Investing.com
Published Jun 17, 2025 11:25AM ET
TD Cowen maintained its Buy rating and $120.00 price target on MKS Instruments (NASDAQ:MKSI) on Monday. According to InvestingPro data, the stock currently trades at $93.51, suggesting significant upside potential. The research firm cited the company's positioning to benefit from long-term semiconductor industry growth trends, with MKSI showing a beta of 1.83, indicating higher market sensitivity than average.
The firm highlighted MKSI's potential to capitalize on secular themes in semiconductors, AI data centers, and advanced packaging through its chemistry business. TD Cowen specifically mentioned growth opportunities in multi-layer PCB advanced packaging, substrate processing, and increasing semiconductor etch and deposition intensity.
TD Cowen described MKSI as its "top smidcap idea," noting the stock appears undervalued at 12 times forward price-to-earnings ratio compared to industry peers. InvestingPro analysis confirms this view, with the stock trading at an attractive PEG ratio of 0.24, suggesting undervaluation relative to growth prospects. The firm pointed to MKSI's strong free cash flow and ongoing debt reduction efforts as factors that could potentially warrant a higher multiple. For deeper insights into MKSI's valuation metrics and growth potential, investors can access the comprehensive Pro Research Report, available exclusively on InvestingPro.
The research firm emphasized MKSI's solid fundamentals, specifically mentioning the company's cost management strategies and debt reduction initiatives. These operational strengths position the company favorably as it approaches multiple growth vectors, according to TD Cowen's analysis.
MKS Instruments provides instruments, subsystems, and process control solutions that measure, monitor, deliver, analyze, power, and control critical parameters of manufacturing processes in the semiconductor and advanced manufacturing industries.
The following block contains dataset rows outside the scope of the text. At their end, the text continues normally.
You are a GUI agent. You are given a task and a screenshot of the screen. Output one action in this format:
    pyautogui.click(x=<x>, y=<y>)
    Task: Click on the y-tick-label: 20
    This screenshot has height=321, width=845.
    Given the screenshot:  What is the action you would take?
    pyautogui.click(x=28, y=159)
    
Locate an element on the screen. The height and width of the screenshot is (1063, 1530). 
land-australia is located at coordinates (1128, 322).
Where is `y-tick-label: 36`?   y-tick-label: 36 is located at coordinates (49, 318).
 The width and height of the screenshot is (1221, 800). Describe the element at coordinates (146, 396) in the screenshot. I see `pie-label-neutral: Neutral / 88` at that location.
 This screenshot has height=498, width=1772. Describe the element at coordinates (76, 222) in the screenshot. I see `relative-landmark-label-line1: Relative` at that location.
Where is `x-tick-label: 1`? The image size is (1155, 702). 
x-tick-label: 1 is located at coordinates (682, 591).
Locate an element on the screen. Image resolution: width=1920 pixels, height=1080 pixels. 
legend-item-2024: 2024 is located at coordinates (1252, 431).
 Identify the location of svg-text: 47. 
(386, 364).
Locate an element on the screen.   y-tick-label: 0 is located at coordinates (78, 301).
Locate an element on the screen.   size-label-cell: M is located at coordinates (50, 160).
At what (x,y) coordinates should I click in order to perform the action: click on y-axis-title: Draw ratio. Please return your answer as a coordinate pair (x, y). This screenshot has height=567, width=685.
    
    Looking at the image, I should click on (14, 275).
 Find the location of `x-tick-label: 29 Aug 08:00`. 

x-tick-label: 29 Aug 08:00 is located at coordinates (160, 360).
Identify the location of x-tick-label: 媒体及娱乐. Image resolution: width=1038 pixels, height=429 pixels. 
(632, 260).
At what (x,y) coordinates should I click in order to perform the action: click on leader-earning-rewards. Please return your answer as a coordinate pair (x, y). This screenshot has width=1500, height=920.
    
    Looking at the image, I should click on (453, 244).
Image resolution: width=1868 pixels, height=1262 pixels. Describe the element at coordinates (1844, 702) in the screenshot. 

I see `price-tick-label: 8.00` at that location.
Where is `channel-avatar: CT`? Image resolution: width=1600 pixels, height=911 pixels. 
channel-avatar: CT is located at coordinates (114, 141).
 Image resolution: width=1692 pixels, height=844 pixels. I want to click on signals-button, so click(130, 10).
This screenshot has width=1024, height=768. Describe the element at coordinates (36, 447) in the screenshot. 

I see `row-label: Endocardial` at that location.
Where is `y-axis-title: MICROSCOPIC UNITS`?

The company has maintained dividend payments for 15 consecutive years, demonstrating strong financial stability with a healthy current ratio of 3.11 and trailing twelve-month EBITDA of $879 million.
In other recent news, MKS Instruments Inc. reported a strong performance for the first quarter of 2025, surpassing both earnings and revenue forecasts. The company achieved earnings per share of $1.71, exceeding the expected $1.44, and reported revenue of $936 million, which was higher than the forecasted $915.12 million. Additionally, MKS Instruments announced a quarterly cash dividend of $0.22 per share, scheduled for distribution on June 6, 2025. The company also rebranded itself as MKS Inc., a move approved by shareholders to reflect its growth and diversification beyond industrial instruments. In terms of executive changes, James A. Schreiner will return to his previous role as Executive Vice President & Chief Operating Officer, while David P. Henry will take over as Executive Vice President, Global Strategic Marketing, and General Manager of the Materials Solutions Division. The company maintains a robust liquidity position with $1.3 billion available, despite a gross debt of $4.6 billion. MKS Instruments continues to focus on cost management and operational efficiency, contributing to its positive results. Analysts from firms such as KeyBanc Capital Markets have shown interest in the company's outlook, particularly regarding the semiconductor market recovery.